### Task statement
Pull out every line in the items below that contains the word "tweet".

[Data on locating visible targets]
# # # # # # #
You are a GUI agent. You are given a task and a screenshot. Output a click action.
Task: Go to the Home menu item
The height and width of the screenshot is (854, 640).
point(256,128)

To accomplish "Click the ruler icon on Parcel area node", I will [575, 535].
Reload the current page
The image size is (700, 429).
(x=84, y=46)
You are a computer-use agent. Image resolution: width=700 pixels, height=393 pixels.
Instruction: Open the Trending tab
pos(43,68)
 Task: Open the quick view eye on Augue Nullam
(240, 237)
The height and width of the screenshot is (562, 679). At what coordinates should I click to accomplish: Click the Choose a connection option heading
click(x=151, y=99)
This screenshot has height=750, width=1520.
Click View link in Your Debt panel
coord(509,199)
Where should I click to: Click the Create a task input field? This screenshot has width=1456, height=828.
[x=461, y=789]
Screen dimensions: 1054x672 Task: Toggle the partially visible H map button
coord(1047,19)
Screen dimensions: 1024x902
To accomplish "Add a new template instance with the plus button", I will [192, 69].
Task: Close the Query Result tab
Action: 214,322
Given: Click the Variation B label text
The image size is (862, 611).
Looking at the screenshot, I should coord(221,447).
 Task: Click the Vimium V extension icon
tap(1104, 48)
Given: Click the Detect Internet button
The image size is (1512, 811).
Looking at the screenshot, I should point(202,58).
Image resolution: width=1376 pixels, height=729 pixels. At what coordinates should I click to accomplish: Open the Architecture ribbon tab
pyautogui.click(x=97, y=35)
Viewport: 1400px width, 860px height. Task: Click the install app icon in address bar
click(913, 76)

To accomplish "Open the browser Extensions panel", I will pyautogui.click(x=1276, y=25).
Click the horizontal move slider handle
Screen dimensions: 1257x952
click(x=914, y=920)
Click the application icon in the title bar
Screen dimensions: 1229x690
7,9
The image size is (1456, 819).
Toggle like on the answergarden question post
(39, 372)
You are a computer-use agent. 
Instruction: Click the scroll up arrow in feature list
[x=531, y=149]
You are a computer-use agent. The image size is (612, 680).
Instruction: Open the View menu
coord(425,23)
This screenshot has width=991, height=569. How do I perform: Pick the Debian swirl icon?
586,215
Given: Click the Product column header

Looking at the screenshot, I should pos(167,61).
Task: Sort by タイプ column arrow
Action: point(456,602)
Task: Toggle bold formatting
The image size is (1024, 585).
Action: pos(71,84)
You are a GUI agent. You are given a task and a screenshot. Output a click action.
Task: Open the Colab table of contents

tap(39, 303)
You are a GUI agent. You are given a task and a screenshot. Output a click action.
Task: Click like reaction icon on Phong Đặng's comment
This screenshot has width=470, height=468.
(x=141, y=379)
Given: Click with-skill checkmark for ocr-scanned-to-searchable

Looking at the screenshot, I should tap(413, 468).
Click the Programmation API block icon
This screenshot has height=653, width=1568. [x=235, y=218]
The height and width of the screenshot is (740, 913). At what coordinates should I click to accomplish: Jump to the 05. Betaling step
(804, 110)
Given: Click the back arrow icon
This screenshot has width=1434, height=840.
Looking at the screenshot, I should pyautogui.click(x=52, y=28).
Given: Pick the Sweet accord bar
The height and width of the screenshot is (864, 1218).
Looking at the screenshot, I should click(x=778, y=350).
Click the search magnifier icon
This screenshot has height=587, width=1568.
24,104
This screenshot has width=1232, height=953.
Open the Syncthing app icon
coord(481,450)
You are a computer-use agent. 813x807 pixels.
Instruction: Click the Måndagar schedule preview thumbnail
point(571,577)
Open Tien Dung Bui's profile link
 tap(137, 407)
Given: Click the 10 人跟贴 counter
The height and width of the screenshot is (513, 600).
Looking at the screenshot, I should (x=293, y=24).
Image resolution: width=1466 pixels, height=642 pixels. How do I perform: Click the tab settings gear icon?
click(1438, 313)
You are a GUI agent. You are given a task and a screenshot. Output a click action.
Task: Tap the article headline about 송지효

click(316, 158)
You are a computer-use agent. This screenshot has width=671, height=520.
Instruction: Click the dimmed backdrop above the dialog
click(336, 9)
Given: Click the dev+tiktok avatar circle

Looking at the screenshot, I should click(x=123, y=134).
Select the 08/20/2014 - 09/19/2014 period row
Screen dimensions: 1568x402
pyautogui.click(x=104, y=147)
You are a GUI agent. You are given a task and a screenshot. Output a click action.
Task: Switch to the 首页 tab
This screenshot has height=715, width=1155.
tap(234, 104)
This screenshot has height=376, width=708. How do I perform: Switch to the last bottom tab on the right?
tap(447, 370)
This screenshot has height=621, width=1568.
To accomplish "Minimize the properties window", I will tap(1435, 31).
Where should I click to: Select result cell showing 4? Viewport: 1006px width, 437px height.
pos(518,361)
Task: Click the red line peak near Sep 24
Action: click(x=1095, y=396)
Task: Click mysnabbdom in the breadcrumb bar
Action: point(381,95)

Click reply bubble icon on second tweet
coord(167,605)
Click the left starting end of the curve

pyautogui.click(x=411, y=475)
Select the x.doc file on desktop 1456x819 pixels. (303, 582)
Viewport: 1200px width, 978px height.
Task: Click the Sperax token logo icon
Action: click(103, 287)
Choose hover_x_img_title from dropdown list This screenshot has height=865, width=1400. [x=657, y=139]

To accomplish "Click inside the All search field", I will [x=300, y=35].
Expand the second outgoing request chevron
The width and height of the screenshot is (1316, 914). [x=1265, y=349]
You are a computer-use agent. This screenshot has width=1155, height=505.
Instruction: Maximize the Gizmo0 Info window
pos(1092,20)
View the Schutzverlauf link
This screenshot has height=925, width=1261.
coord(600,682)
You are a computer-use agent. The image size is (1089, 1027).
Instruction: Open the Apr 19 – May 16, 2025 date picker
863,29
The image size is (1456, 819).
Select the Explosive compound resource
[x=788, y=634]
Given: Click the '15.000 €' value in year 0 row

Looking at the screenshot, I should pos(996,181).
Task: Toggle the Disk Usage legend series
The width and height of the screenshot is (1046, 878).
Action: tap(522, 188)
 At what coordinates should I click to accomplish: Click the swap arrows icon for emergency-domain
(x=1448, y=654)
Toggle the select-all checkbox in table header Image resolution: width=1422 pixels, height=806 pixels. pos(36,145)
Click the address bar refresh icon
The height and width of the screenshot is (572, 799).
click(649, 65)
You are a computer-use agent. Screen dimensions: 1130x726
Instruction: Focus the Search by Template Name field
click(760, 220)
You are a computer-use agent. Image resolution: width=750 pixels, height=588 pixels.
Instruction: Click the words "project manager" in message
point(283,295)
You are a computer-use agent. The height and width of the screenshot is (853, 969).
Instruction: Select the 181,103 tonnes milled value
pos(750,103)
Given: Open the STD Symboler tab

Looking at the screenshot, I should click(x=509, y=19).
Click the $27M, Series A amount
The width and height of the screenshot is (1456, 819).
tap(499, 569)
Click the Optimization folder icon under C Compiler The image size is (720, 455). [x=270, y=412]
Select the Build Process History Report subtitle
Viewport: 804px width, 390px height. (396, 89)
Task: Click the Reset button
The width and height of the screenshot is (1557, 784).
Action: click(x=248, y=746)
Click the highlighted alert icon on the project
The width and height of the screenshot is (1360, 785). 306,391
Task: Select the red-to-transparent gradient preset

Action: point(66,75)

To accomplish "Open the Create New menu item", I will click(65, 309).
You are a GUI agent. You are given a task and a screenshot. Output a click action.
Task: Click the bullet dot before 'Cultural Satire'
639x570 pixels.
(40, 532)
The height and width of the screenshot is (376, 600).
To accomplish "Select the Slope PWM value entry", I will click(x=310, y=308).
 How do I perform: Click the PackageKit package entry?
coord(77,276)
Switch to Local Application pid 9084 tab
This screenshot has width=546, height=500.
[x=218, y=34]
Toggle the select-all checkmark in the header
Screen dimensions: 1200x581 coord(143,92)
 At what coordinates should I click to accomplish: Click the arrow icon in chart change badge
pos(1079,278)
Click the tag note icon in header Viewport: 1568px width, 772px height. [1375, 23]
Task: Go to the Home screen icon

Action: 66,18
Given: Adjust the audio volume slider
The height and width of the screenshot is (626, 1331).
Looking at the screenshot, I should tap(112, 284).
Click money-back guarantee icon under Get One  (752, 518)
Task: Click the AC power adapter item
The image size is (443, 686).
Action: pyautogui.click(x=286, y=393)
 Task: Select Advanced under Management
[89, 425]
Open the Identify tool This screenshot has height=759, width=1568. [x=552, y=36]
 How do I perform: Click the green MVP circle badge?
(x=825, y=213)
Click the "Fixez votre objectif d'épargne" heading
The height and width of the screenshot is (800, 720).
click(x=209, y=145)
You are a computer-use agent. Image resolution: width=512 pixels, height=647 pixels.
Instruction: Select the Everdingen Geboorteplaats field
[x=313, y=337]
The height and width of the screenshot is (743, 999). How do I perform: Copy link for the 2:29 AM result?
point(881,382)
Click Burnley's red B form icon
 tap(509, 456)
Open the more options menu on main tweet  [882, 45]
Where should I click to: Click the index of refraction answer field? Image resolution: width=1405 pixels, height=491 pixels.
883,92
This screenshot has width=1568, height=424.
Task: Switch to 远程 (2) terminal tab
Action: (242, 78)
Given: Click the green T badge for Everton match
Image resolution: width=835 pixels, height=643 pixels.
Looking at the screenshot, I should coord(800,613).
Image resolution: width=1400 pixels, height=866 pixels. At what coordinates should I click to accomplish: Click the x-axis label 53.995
# # # # # # #
### Full response
Click reply bubble icon on second tweet
Open the more options menu on main tweet  [882, 45]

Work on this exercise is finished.